Evaluation of the Reference Standard was performed using volunteers from the Department of Biomedical Informatics at CUMC. Seven volunteers evaluated the reference standard including three MDs with residency training, three graduate students with informatics experience and one post-doc (non-MD). Compensation was commensurate with experience (post-docs received $15 and graduate students received $10 Starbucks gift cards).

We excluded two evaluations from our analyses: one because the evaluator had great difficulty with the medical terminology, and the second because the evaluator failed to use the drop-down menu provided as part of the evaluation. We calculated the Fleiss kappa for inter-rater agreement among the remaining 5 evaluations and found evaluator agreement was high (k = 0.716). The individual results for agreement between each evaluator and the reference standard were kappa equal to 0.66, 0.68, 0.70, 0.74, and 0.80. Overall, evaluator agreement (k = 0.716) was sufficient for comparing two groups (i.e., mild and severe) and 100% agreement was observed between all five raters and the reference-standard for 77 phenotypes (of 100).

Evaluation of Measures at Capturing Severity was performed by comparing the distributions of all 6 measures between severe and mild phenotypes in our 516-phenotype reference standard.
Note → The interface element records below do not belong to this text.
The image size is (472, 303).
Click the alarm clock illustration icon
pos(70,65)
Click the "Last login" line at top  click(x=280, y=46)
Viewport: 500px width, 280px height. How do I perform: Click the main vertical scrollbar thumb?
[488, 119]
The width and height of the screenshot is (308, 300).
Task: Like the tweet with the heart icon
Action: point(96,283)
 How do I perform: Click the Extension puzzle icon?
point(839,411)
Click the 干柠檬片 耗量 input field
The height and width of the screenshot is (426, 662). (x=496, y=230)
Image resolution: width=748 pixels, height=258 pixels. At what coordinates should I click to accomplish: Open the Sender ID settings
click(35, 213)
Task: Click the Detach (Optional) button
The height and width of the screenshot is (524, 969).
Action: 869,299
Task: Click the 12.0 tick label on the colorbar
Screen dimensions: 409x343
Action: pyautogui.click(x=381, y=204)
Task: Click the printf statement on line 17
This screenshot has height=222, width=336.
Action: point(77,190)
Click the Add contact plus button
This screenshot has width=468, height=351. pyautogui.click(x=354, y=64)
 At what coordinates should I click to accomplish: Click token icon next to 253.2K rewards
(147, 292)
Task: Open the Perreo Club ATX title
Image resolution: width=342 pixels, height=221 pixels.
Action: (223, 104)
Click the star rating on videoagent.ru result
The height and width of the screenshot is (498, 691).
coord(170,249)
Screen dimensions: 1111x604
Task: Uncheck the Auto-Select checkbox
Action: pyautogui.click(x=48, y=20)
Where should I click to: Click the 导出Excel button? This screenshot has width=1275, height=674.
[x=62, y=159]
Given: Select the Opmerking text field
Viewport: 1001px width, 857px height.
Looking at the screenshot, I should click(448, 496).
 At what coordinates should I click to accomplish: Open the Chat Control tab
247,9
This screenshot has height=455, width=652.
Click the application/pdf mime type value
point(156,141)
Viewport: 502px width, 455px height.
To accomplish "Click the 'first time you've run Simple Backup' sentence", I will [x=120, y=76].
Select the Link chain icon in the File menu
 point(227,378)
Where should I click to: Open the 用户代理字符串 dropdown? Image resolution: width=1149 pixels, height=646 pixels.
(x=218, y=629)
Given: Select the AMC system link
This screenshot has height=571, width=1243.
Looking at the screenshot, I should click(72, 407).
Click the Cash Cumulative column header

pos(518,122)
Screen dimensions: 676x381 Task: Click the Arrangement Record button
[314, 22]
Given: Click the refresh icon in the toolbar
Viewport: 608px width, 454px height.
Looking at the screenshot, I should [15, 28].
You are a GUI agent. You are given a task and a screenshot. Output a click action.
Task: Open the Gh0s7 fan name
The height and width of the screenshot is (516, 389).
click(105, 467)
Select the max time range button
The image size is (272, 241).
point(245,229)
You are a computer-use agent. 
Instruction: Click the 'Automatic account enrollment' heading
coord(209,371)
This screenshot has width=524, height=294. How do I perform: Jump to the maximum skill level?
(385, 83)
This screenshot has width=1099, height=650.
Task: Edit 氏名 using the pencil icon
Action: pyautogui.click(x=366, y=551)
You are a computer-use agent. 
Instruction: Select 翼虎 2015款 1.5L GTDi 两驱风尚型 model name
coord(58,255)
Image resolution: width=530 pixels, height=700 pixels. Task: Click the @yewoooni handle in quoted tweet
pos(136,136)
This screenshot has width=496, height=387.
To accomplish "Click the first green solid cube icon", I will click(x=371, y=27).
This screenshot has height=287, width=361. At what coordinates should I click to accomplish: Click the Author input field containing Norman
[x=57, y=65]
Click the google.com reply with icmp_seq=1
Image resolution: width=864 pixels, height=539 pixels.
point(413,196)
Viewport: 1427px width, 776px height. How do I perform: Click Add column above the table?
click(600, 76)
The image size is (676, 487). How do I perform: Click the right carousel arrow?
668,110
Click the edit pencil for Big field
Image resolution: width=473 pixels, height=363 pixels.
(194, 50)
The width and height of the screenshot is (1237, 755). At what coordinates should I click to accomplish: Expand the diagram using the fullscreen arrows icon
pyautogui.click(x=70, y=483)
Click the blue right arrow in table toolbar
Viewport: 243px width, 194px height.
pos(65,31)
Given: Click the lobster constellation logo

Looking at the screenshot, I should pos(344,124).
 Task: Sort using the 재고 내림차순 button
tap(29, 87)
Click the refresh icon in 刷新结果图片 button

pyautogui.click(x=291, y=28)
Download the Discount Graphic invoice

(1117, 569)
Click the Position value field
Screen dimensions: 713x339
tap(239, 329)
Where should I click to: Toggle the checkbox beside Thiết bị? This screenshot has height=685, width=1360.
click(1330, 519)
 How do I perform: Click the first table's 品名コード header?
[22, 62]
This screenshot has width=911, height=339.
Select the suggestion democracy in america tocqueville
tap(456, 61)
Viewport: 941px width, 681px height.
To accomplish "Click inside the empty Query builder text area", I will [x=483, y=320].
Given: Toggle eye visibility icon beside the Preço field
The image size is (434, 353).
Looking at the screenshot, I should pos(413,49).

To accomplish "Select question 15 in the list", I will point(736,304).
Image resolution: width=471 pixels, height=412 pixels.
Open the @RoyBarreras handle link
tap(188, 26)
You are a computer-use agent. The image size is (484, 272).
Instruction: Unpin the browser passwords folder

Results are shown in Figure 4. Increases were observed for severe phenotypes across all measures. We performed the Wilcoxon Rank Sum Test to assess significance of the differences between severe vs. mild phenotypes shown in Figure 4. The p-values for each comparison were <0.001.

Figure 4
figure 4

Differences in severity measures and e-psi for mild vs. severe phenotypes. The distribution of each of the 6 measures used in CAESAR is shown for severe and mild phenotypes. Severity assignments were from our reference standard. Using the Wilcoxon Rank Sum Test, we found statistically significant differences between severe and mild phenotypes across all 6 measures (p < 0.001). Severe phenotypes (dark red) having higher values for each of the six measures than mild phenotypes. The least dramatic differences were observed for cost and number of comorbidities while the most dramatic difference was for the number of medications.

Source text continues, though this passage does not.